FIG. 1 Magnetic permeability and Mn amount, [Al] + [Ti] + [S
i] + [Mo] + [W] + [Nb] + [V] + [Cu]
4 is a table summarizing the relationship of + [Sn] amount (the values in parentheses indicate the value of magnetic permeability at 50 Hz).

FIG. 2 is a chart showing a relationship between magnetic permeability and Vickers hardness (Hv).

FIG. 3 is a chart summarizing the relationship between magnetic permeability, blackening treatment temperature and pre-press annealing temperature.

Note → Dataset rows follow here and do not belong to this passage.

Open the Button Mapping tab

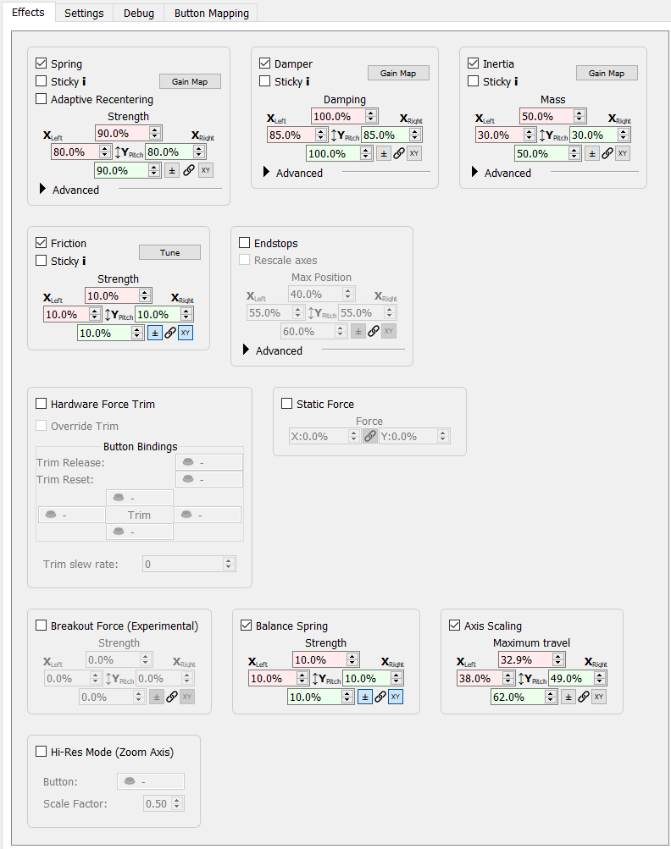[211, 13]
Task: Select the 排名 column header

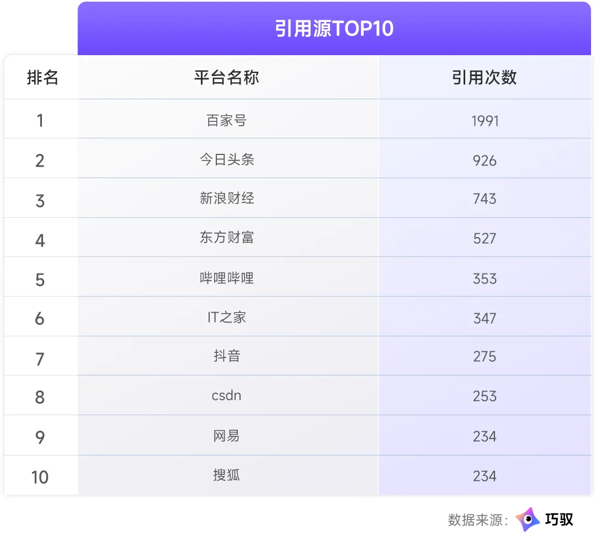Action: pyautogui.click(x=42, y=78)
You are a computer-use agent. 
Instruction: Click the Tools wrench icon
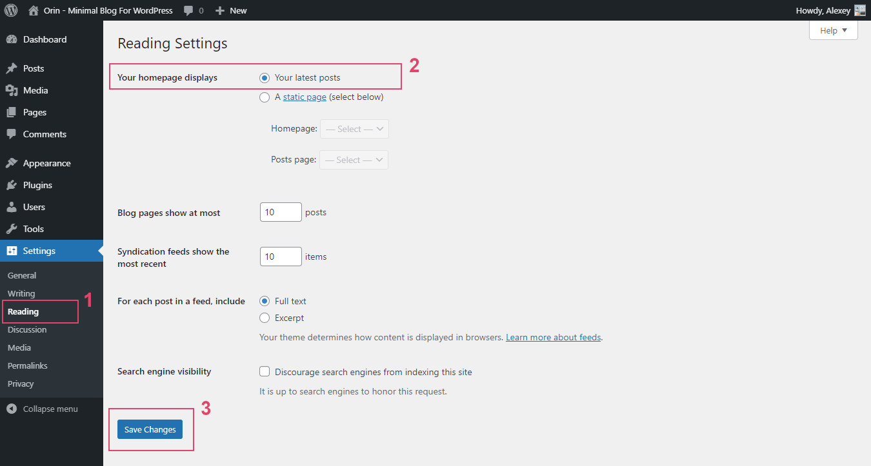[x=12, y=229]
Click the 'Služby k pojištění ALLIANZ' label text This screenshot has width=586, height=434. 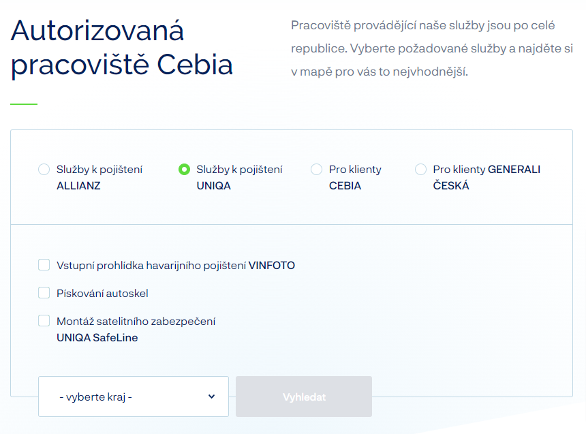(99, 177)
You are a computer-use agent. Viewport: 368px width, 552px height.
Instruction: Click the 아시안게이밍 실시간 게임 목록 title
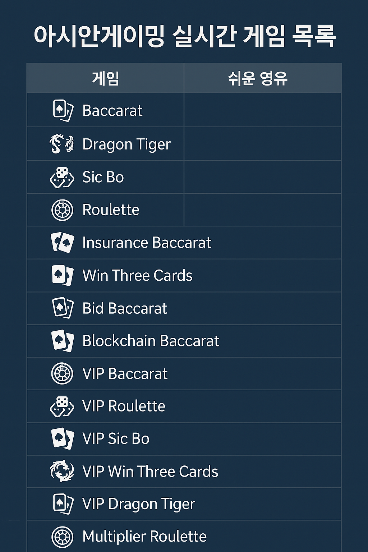pyautogui.click(x=185, y=36)

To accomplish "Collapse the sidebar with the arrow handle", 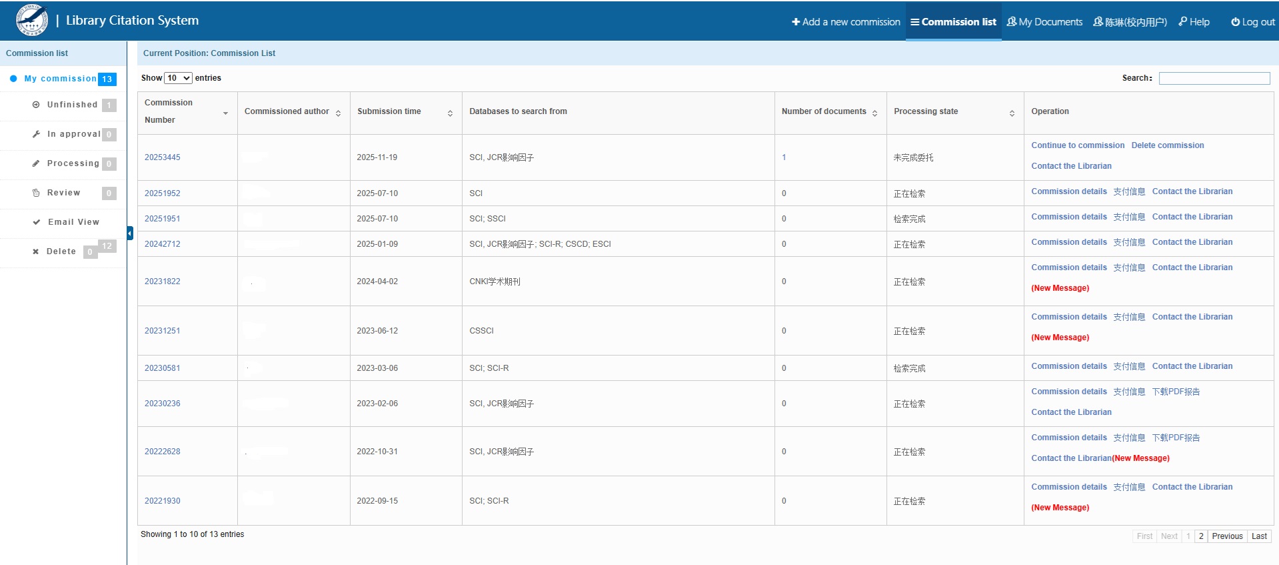I will [x=130, y=233].
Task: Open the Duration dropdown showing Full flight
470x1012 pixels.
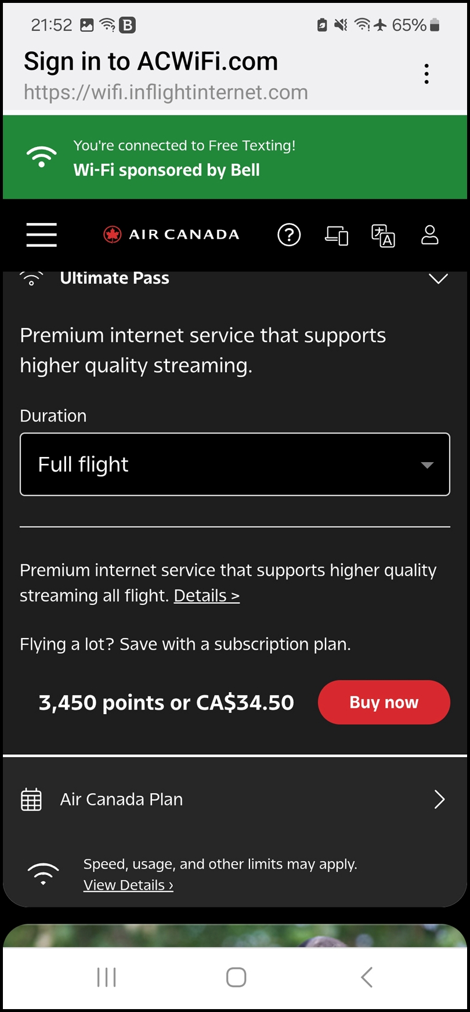Action: 235,464
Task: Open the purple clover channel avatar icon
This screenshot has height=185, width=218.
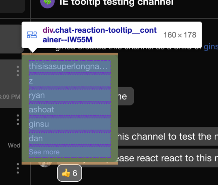Action: point(47,2)
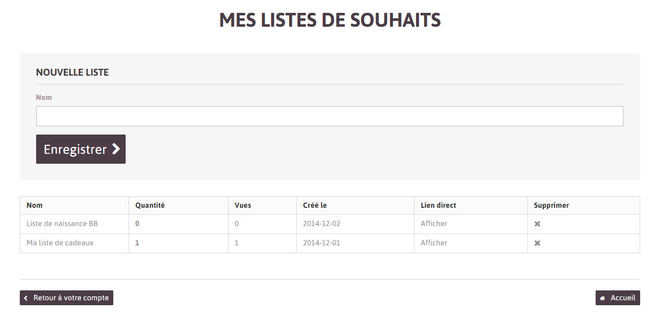Open 'Liste de naissance BB' wishlist
Viewport: 653px width, 325px height.
pos(62,224)
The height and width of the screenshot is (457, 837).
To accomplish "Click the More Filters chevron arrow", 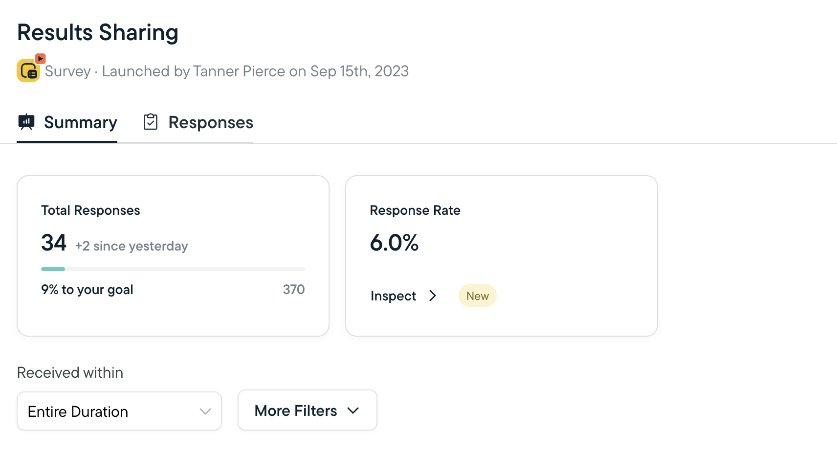I will pos(353,411).
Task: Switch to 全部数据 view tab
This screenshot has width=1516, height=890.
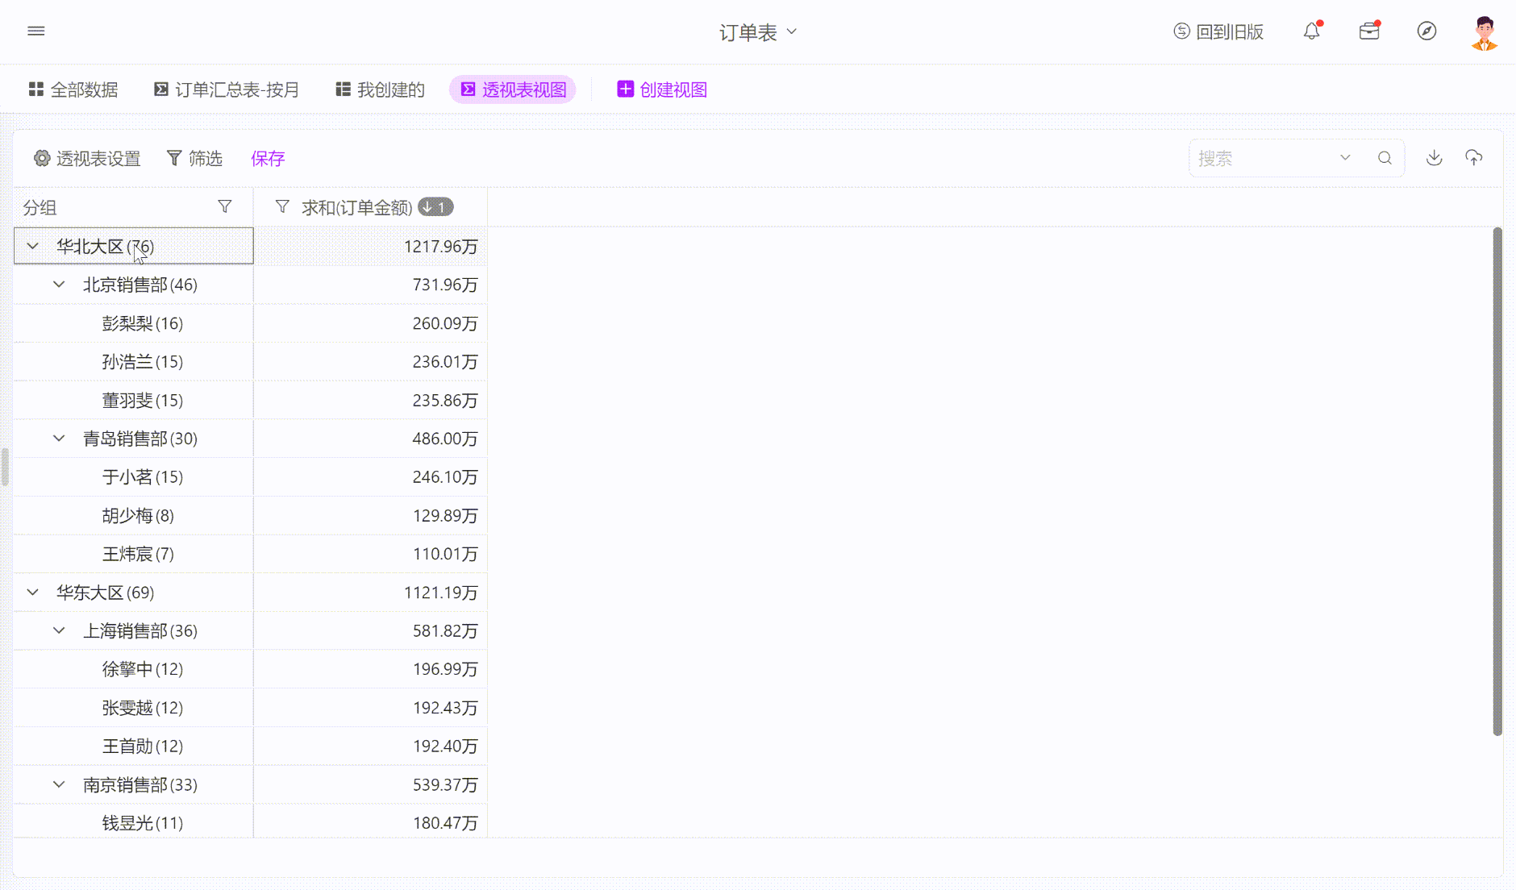Action: [x=73, y=89]
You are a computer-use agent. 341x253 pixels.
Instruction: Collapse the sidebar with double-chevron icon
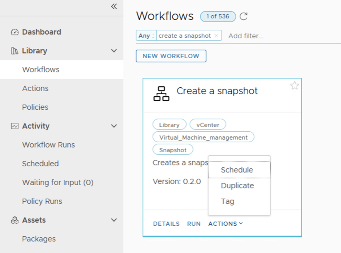114,7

Front page continuation (72) Inventor Hiroshi Wakasa 1-2-1, Marunouchi, Chiyoda-ku, Tokyo Nihon Steel Pipe Co., Ltd.

Claims (3)

[Claims] 1. Ni: 30 to 45% and Mn: wt%
0.001-0.70%, Si: 0.001-0.30
%, Fe as an impurity is 0.10% or less, Mo is 0.10% or less, W is 0.10% or less, Nb is 0.10% or less, and V is 0.10%. 10
%, Cu 0.30% or less, Sn 0.10% or less, Al 0.07% or less, and [Ti] + [A
l] + [Si] + [Mo] + [W] + [Nb] + [V]
+ [Cu] + [Sn] ≦ 0.70%, and moreover, {331}, {210} on the alloy plate surface after blackening treatment,
A Fe-Ni alloy thin plate for a color picture tube excellent in magnetic properties, characterized in that the degree of integration of {211] crystal planes satisfies the following table and that the Vickers hardness (Hv) is 150 or less. [Table 1] 2. Ni: 27-33%, Co:
3-8%, Mn: 0.001-0.70%, Si: 0.
In an Fe-Ni-Co based alloy containing 001 to 0.30%, Ti as an impurity is 0.10% or less, Mo
0.10% or less, W 0.10% or less, Nb 0.1
0% or less, V 0.10% or less, Cu 0.30% or less, Sn 0.10% or less, Al 0.07% or less, and [Ti] + [Al] + [Si] + [Mo] +
[W] + [Nb] + [V] + [Cu] + ≦ 0.70%, and {33
Fe-Ni for color picture tube excellent in magnetic characteristics, characterized in that the degree of integration of crystal planes of 1}, {210}, and {211} satisfy the following table and Vickers hardness (Hv) is 150 or less. -Co-based alloy thin plate. [Table 2] 3. A hot-rolled steel strip of a low-thermal expansion alloy having the components according to claims 1 and 2 is annealed by hot-rolled sheet and thereafter cold-rolled-recrystallization annealed-finish cold-rolled-strain relief annealed. After the annealing, the hot-rolled sheet annealing temperature (T ₀ , ° C) is 810 to 990 ° C, and the press forming is performed in a step of performing annealing before press forming, and subsequently performing blackening treatment after press forming. The previous annealing temperature (T ₁ , ° C) was 720-900 ° C, the blackening treatment temperature (T ₂ , ° C) was 520-600 ° C, and [T ₂ ] ≧-(4 [T ₁ ] / 9) +920. By satisfying the condition, {331}, {2} on the surface of the alloy plate after the blackening treatment
10}, {211} crystal plane integration and Vickers hardness (Hv) are adjusted to the values described in claims 1 and 2, which are excellent in magnetic properties. Method for manufacturing thin plate and Fe-Ni-Co alloy thin plate.